Yo.—No te comprendo. Por lo visto, has interpretado ya los obscuros enigmas de Enrique Ibsen y de Bjoernsjorne Bjoernson, esas esfinges escandinavas.
Ella.—He arrastrado alguna de sus sentencias. Pero, en verdad te digo que una flor tiene más sapiencia que los dos. ¿Por qué? Porque tiene su fragancia.
Yo.—De modo que la sabiduría consiste en dar algo de sí, aunque sea un perfume.
Ella.—En dar lo que nos dio la Madre Naturaleza, no el artificio.
Yo.—¿Tiene el hombre algún perfume?
Ella.—Tuvo, más la civilización se lo robó, estrujando a tan bello animal. Hoy no huele, pero en cambio hiede como alcantarillas.
Yo.—Me hablaste del mal. ¿Está acaso en toda la naturaleza?
Ella.—No. Solamente en el hombre. Todas las cosas ambientes que le rodean son puras.
Yo.—Por consiguiente, a pesar de las suciedades que arrastras, eres pura.
Ella.—Traigo la pureza del cielo y mañana tornaré a él.
Yo.—¿Cómo haría para subir a ese cielo?
Ella.—¿Por qué no te construyes uno? Oye: el deber de todo hombres es hacerse un cielo.
Yo.—¡Un cielo! ¿Y a quién pondré allí?
Ella.—A tí mismo.
Yo.—¿Seré, pues, el Dios de ese cielo?
Ella.—Serás. Todo hombre es el Dios del cielo que se construye. Tal ha sido el secreto y la fuerza de los grandes taumaturgos, desde Budha hasta Federico Nietzsche.
La sabia corriente iba agotándose por momentos, de modo que apenas se oía su voz. Una linda mujer, vestida de negro, flexible como una vívora, la cruzó de un pequeño salto, dejando ver sus primorosos botines. Después me sonrió, arrojándome una mirada sombría. Y pasó.
Yo.—¡Qué mujer!
Ella.—Es la muerte. O, por otro nombre, la Voluptuosidad.
Yo.—Dime, antes de desaparecer, ¿podría salvarme de ella?

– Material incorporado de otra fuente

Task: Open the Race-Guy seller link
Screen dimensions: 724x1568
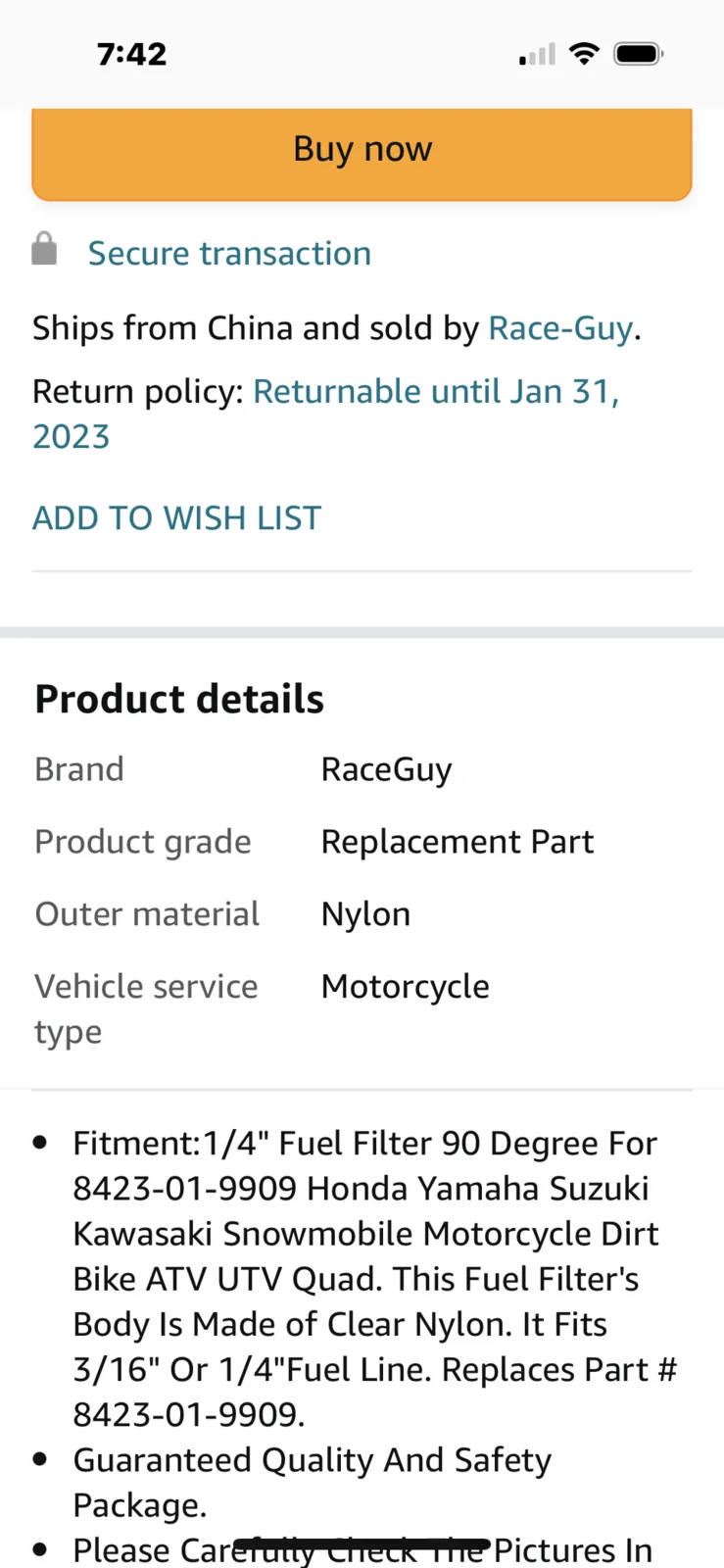Action: click(560, 328)

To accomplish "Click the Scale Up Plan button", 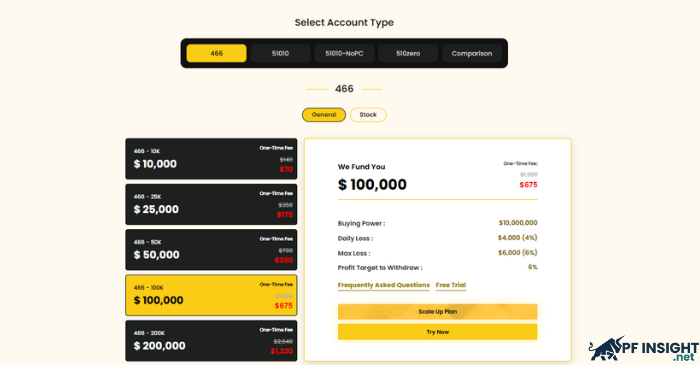I will point(438,311).
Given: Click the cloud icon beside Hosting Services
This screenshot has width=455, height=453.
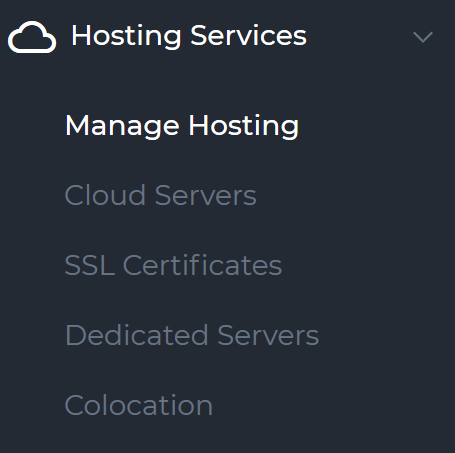Looking at the screenshot, I should coord(32,37).
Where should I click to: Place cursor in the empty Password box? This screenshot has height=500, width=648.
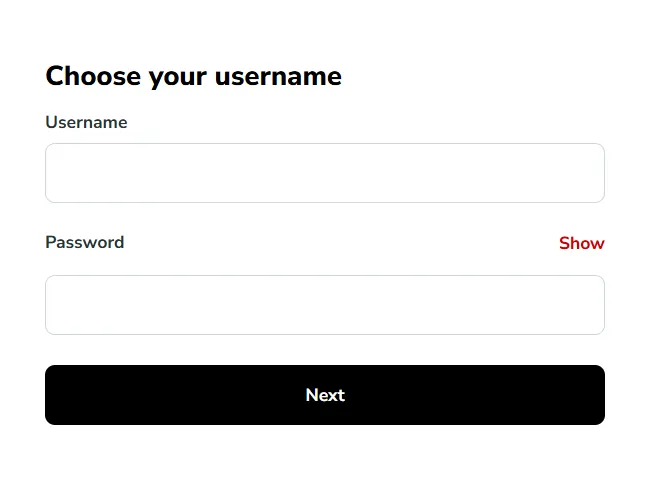(x=324, y=305)
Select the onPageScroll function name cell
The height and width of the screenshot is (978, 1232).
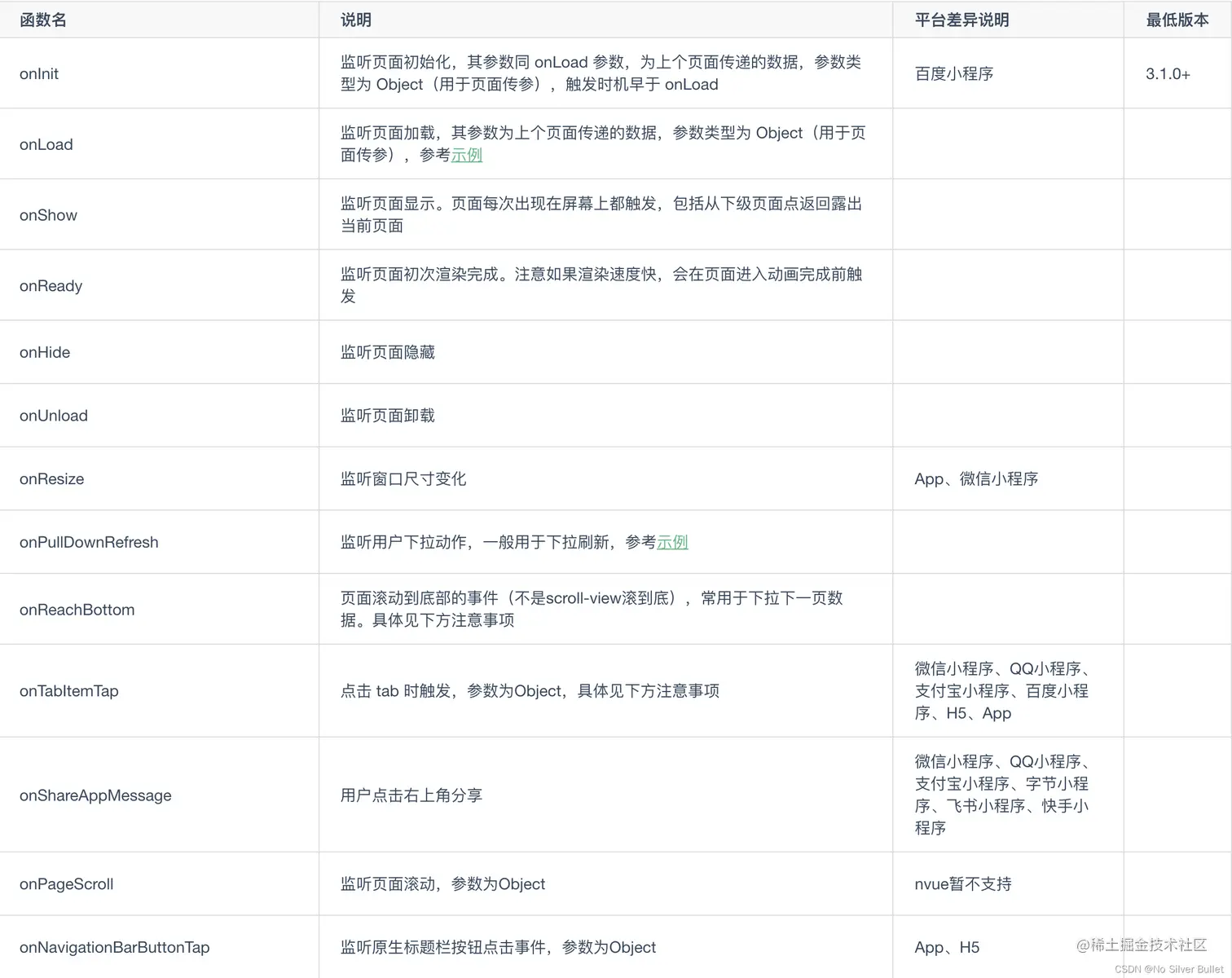66,883
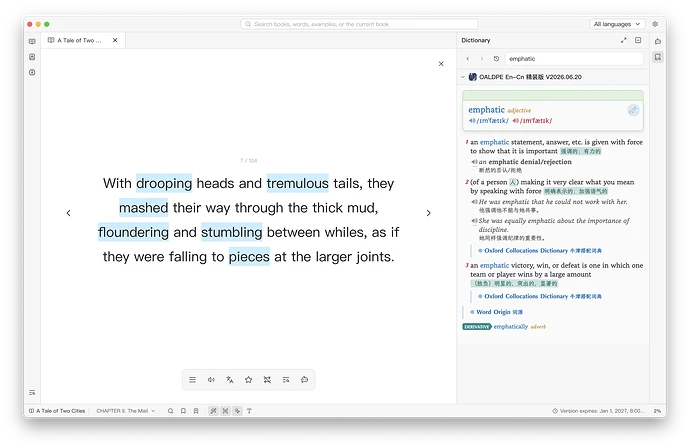Click the translate sentence icon
The image size is (690, 448).
click(230, 380)
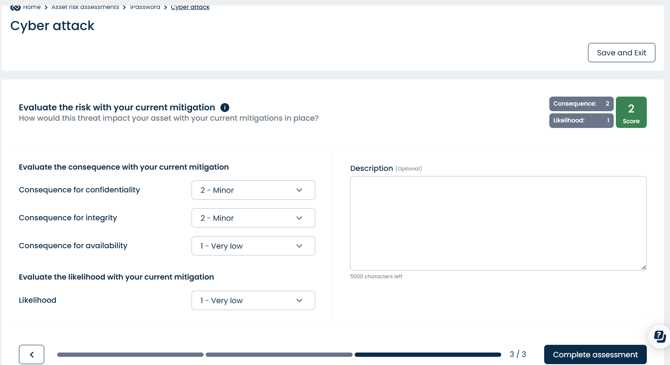The height and width of the screenshot is (365, 670).
Task: Click the green Score badge
Action: click(631, 112)
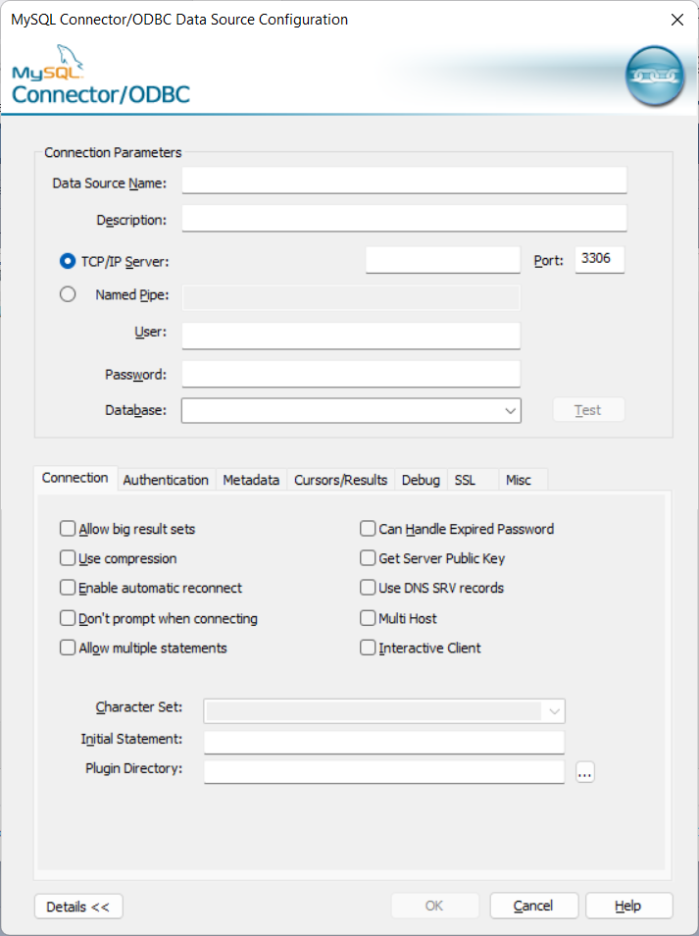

Ella.—Es tarde ya. Sería preciso que tu alma fuese un vivo manantial, claro como un diamante. Así te podrías convertir en nube.
Yo.—¿Qué es ahora, pues?
Ella.—Un manantial seco. O mejor, el cauce de un manantial. Un pájaro se moriría de ser en tus orillas.
La corriente se extinguió. El cielo de la tarde era limpio. La fresca niña cerró su ventana. La calle, lavada por la corriente lluvia, relucía de extremo a extremo. Y me dije: he aquí cómo, viendo correr un poco de agua sucia ocurriéronseme peregrinas cosas. La imaginación es madre de la filosofía. A veces.